═══ Entries shown ═══

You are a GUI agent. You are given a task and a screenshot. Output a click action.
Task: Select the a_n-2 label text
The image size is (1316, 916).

═══
═══ Entries shown ═══

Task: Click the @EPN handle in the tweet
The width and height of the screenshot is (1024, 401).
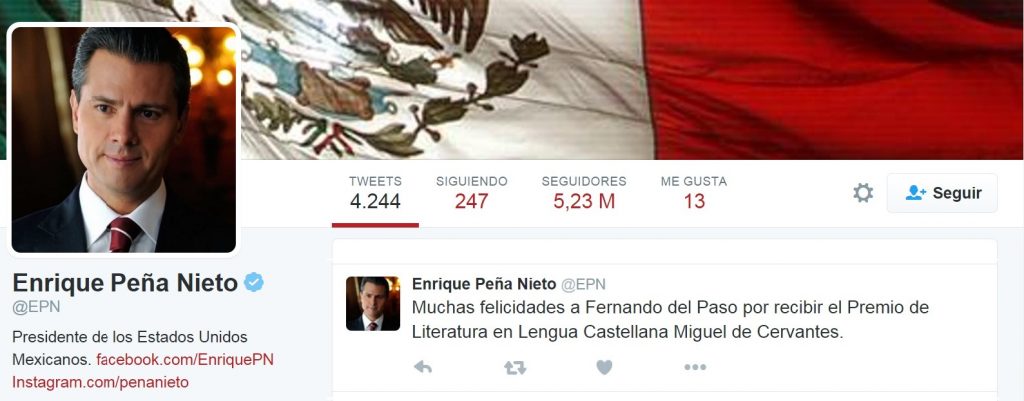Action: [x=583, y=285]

═══
═══ Entries shown ═══

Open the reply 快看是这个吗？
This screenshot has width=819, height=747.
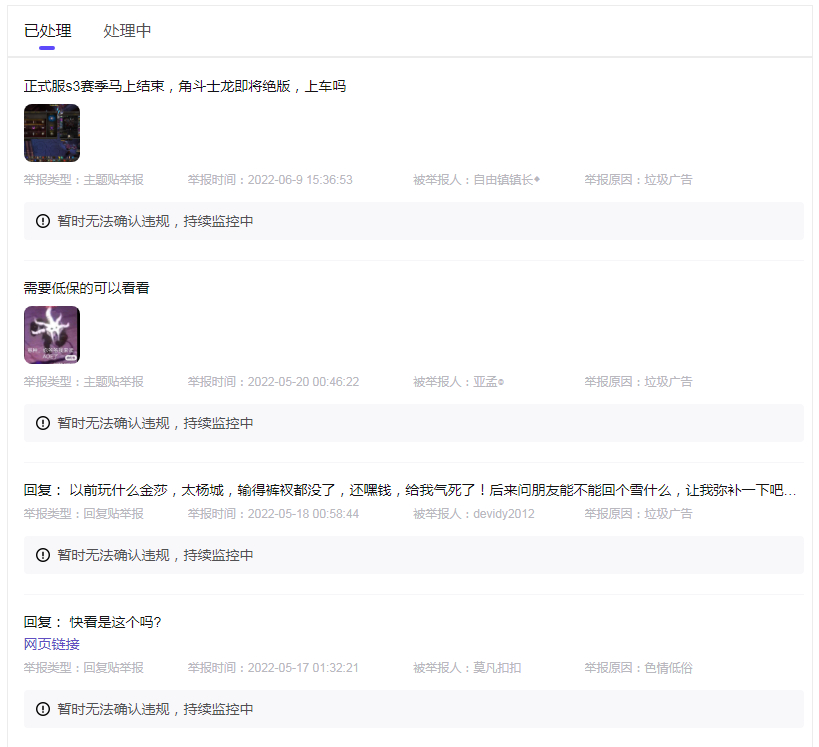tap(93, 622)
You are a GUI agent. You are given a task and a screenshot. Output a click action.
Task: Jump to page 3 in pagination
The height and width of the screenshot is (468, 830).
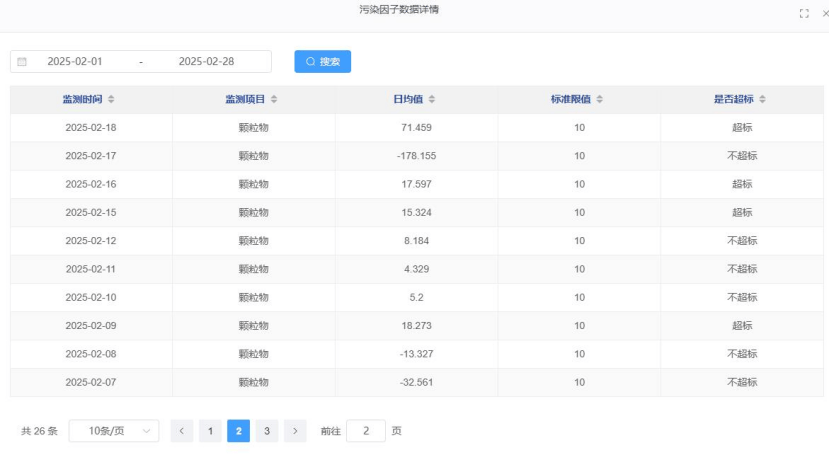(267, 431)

═══

Rewrite the rows between the line holding "Task: Click the @EPN handle in the tweet" and the line holding "Action: [x=583, y=285]", inclusive, changing "tweet" to "post" and keeping everything else the same. Leave the pictures out of your answer.

Task: Click the @EPN handle in the post
The width and height of the screenshot is (1024, 401).
Action: [x=583, y=285]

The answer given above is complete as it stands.